5q35 deletion (Sotos syndrome)

Developmental delays and intellectual disabilities are common in children with 5q35 deletions and can range from mild to severe. Speech delays and language problems are present in most children. Behavioral problems are also common and may include autism spectrum disorder, phobias, and aggression. Most individuals are large at birth (overgrowth), have a large head size (macrocephaly), and have advanced bone age. Other medical problems that can be caused by 5q35 deletions include congenital heart problems, kidney problems, seizures, eye/vision problems, hearing problems, scoliosis, loose joints, skeletal abnormalities, and slightly increased risk for tumors. Jaundice, poor muscle tone (hypotonia), and feeding problems can occur in the newborn period. Although facial features associated with the 5q35 deletion vary between individuals, most children have a distinctive appearance characterized by a distinctive head shape, a prominent forehead, sparse hair around the forehead, downward-slanted eye openings, and a narrow jaw with a long chin.

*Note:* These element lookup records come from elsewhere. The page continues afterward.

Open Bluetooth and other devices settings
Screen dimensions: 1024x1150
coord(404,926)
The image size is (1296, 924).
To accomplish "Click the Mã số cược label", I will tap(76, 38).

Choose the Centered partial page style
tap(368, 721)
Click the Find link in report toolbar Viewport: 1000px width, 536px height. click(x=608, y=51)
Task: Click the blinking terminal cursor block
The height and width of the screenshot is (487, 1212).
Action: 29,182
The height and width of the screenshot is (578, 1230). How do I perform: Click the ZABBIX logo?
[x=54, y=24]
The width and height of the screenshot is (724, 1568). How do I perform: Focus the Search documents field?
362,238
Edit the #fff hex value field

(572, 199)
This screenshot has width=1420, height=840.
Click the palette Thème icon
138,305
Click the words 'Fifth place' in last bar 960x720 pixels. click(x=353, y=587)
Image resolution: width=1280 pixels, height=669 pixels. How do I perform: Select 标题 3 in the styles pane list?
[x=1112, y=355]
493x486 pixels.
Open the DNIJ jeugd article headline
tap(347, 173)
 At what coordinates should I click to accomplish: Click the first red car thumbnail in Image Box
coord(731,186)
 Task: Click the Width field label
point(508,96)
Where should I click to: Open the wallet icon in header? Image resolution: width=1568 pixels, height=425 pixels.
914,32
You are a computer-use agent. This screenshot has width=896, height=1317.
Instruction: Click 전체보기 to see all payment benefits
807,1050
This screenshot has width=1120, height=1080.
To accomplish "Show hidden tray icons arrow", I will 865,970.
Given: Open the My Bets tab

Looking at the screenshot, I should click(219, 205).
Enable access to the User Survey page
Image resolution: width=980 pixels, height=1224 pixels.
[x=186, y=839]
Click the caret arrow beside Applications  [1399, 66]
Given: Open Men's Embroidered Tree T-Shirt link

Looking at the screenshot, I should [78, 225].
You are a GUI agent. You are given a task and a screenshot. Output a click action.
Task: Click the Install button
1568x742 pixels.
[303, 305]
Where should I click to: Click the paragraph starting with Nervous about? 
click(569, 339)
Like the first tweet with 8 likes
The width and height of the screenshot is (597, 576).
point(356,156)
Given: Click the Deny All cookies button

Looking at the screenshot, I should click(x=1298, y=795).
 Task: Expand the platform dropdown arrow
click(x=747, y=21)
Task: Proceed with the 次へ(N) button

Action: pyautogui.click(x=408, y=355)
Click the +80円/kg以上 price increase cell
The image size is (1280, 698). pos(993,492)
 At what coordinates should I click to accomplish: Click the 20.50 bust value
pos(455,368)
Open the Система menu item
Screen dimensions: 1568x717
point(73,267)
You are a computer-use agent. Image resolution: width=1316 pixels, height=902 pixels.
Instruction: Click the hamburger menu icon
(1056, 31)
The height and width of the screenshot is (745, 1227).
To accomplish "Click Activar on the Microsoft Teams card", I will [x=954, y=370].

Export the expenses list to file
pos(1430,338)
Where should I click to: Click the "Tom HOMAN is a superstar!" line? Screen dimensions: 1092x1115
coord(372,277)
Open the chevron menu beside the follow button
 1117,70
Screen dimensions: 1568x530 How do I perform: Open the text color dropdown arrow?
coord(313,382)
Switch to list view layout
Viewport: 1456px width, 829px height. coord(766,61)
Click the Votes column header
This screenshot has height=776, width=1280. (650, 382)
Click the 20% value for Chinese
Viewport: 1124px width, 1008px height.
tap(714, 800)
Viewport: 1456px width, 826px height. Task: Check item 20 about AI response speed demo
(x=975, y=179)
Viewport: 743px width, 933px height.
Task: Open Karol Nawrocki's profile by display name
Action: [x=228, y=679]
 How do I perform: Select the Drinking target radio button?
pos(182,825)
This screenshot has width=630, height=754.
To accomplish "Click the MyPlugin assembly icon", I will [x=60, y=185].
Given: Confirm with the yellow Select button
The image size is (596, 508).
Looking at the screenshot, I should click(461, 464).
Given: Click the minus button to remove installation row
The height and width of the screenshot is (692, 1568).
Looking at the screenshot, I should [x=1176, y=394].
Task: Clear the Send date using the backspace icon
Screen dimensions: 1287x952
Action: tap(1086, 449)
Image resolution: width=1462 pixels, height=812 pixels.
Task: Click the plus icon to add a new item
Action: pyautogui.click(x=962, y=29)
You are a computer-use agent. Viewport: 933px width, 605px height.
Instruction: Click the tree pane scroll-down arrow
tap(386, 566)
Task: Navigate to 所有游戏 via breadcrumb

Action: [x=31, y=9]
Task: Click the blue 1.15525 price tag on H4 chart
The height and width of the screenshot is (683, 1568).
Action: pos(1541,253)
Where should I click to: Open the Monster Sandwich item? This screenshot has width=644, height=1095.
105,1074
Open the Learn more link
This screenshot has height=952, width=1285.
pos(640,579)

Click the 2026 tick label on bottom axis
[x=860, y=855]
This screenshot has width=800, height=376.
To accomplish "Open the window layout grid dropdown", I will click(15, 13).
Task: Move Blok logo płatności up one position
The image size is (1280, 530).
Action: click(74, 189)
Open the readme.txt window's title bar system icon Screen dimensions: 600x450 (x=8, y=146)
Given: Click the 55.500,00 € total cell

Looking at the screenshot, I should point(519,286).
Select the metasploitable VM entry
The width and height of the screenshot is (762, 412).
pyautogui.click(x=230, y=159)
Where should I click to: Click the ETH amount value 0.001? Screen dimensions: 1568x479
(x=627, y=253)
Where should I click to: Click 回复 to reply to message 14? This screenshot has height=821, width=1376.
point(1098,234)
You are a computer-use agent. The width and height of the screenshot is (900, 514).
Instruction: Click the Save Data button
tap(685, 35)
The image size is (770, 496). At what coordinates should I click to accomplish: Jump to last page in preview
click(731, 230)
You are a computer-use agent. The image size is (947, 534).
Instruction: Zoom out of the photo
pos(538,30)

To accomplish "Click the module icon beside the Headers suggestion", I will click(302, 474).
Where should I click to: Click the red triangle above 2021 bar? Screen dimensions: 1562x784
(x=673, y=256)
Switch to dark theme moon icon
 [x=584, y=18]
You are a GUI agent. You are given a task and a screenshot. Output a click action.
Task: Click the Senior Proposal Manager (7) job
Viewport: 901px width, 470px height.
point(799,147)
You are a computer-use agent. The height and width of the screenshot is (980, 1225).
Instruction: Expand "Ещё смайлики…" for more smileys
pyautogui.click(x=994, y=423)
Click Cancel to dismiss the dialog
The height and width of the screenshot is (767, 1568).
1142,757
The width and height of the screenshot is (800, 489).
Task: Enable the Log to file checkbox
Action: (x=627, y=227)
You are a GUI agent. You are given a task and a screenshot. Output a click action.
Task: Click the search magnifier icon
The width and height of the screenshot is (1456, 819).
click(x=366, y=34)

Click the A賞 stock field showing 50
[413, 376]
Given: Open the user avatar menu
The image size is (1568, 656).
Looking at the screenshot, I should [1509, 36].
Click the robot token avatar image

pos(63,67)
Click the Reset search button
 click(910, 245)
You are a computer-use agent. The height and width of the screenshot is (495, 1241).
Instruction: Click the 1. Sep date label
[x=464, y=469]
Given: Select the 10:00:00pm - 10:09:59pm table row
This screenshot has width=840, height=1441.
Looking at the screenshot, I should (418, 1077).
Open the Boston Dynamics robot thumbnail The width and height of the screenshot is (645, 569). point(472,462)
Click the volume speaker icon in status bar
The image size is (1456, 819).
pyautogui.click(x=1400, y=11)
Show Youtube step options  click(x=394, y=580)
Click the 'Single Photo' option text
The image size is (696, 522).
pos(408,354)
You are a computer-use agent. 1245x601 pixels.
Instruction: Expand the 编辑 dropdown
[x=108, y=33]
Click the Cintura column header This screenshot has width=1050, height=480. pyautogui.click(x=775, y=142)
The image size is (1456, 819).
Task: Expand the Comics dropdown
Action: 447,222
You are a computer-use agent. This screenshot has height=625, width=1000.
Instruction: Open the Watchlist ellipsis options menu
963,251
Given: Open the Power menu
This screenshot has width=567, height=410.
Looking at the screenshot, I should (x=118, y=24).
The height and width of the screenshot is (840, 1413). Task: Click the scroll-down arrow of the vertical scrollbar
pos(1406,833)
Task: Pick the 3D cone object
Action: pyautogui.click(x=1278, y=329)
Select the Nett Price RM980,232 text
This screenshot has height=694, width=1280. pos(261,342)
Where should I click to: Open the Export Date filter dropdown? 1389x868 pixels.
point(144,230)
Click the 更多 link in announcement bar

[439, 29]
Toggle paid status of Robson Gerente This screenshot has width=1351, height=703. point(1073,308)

https://www.ncbi.nlm.nih.gov/books/NBK1479/

http://omim.org/entry/117550?search=5q35&highlight=5q35

https://ghr.nlm.nih.gov/condition/sotos-syndrome

http://sotossyndrome.org/sotos-syndrome

 


7q11.23 deletion (Williams syndrome)

Developmental delays and intellectual disabilities are present in most children with 7q11.23 deletions and typically range from mild to severe. Typically, visuo-spatial skills are a particular weakness, and verbal short-term memory and language are relative strengths. Behavioral and psychiatric problems are common and may include difficulty with emotional regulation, phobias, repetitive behaviors, anxiety disorder, attention deficit hyperactivity disorder (ADHD), and sleep problems. Some characteristic personality traits include overfriendliness, social disinhibition, and excessive empathy. Poor muscle tone (hypotonia) can contribute to delays in motor skills like learning to sit, walk, and grasp items. Feeding difficulties in infancy may occur due to poor control over the muscles in the mouth or an increased frequency of gastro-esophageal reflux. Several other medical problems can be caused by 7q11.23 deletions. Physical malformations (birth defects) can occur in multiple organs, including structural brain abnormalities, congenital heart problems, kidney and urinary tract malformations, and gastrointestinal tract problems. Other medical problems can include loose joints, scoliosis, poor growth, eye/vision problems, dental abnormalities, hypertension, high calcium levels (hypercalcemia), and hormonal problems such as hypothyroidism and early puberty. Although facial features associated with the 7q11.23 deletion vary between individuals, most children have a distinctive appearance characterized by a broad forehead, fullness around the eyes, a pattern of pigmentation around the iris of the eye (stellate pattern), thick lips, a wide mouth, a small lower jaw (micrognathia), and large ear lobes. An individual’s face may become longer and less round in adulthood.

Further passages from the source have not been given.